PROBLEM REQUIREMENTS:
Answer these questions from the text on influenza and the flu vaccine.
1. What is the condition called in which a person develops a bacterial infection alongside respiratory infection?
2. From what age is everyone encouraged to have a flu shot?
3. Aside from age and health conditions, what factor does the text call important in deciding whether to give a flu vaccine?

EXERCISE TEXT:
Start of Block
Influenza or flu is a very infectious disease that is characterized by respiratory infection that can even lead to death if left untreated. There are other types of viral respiratory infections with milder symptoms, and an infected person can still resume his or her normal activity like going to work and school. However, with flu, symptoms are most of the time serious and will cause a person to stay in bed for a longer time. A flu infection can put a lot of stress on the body. This is the reason why health experts recommend the influenza vaccine.
A detrimental condition called superinfections that can happen to a person if he or she develops a bacterial infection alongside respiratory infection. When both serious health conditions occur at the same time, then it will overwhelm the lungs and the immune system as well. It can even lead to death for children and the elderly.
1. Who should acquire a vaccine for influenza?
Everyone is encouraged to have a flu shot from as early as 6 months old up to the elderly. It should be done every year as part of routine vaccination for children up to late adult age. It is important to get the vaccine as viruses that causes flu can change over time, so vaccines are updated to provide immunity.
Some people are at risk of developing complications from flu, so they are advised by doctors to get vaccines yearly or as needed. Pregnant women or women who are planning to have a baby should consider influenza vaccine. Also, elderly ages 65 older and children younger than two years of age are required to have a yearly dose of this vaccine. People suffering from a long term health condition such as cancer, diabetes, and asthma can benefit from this vaccine.
Aside from age and health conditions, the level of risk of an individual is also an important factor to consider for giving a flu vaccine. This is essential for all healthcare professionals as well as caregivers who are susceptible to getting infections.
End of Block
Stored dataset items:
Start of Block
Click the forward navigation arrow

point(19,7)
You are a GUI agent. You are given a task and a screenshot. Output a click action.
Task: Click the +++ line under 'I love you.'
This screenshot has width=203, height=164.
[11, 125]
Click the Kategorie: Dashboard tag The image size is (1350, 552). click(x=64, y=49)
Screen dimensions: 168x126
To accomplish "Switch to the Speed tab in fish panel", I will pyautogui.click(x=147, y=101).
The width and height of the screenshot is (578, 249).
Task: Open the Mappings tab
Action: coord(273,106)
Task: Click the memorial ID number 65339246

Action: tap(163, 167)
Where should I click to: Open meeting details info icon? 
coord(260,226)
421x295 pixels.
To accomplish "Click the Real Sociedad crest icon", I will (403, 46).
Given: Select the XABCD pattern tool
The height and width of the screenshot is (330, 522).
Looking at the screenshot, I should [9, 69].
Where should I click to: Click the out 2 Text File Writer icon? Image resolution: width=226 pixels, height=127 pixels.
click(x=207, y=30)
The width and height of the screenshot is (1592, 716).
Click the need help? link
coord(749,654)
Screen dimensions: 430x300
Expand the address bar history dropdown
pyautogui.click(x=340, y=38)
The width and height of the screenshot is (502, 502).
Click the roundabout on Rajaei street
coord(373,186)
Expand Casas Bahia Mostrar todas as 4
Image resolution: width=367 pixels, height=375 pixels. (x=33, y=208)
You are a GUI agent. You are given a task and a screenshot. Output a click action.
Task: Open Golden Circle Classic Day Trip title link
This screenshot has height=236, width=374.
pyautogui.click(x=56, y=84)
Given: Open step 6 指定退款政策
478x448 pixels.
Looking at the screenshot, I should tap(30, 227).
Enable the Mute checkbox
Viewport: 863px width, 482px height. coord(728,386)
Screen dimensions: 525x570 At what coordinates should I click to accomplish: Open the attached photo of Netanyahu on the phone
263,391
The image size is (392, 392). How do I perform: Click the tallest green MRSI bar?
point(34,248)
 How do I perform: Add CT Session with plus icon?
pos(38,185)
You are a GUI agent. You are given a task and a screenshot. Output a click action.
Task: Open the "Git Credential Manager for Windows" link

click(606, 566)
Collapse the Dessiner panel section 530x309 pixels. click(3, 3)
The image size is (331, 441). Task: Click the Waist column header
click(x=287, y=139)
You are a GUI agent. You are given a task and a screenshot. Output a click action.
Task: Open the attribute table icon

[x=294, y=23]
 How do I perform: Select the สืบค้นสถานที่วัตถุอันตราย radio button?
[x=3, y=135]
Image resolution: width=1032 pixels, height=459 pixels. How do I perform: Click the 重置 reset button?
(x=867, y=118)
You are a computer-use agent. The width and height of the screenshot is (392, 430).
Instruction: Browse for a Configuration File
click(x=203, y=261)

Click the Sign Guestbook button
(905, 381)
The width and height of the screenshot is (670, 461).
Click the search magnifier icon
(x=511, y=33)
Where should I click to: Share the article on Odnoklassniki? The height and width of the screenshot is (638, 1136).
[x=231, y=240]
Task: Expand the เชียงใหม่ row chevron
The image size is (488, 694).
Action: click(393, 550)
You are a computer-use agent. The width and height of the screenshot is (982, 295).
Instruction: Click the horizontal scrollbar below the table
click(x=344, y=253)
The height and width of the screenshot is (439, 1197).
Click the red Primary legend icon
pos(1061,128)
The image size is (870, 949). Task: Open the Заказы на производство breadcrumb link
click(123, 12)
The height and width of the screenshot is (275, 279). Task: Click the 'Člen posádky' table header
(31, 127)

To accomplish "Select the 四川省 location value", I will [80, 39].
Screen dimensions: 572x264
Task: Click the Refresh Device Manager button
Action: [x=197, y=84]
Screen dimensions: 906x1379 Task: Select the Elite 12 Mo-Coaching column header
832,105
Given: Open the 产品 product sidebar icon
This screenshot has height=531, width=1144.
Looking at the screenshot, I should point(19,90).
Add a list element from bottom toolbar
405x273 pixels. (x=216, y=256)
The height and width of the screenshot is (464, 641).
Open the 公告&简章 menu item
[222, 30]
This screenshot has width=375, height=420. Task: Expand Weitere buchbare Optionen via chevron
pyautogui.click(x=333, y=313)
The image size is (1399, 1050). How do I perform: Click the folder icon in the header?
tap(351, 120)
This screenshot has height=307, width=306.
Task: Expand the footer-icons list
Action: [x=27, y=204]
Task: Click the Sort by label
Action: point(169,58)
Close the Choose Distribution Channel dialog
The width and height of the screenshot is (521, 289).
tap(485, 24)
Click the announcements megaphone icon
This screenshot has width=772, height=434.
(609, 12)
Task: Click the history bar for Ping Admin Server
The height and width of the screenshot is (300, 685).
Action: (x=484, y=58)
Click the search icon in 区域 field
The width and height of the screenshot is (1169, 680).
End of Block
ANSWER SPACE:
1. Superinfections.
2. From as early as 6 months old.
3. The individual's level of risk.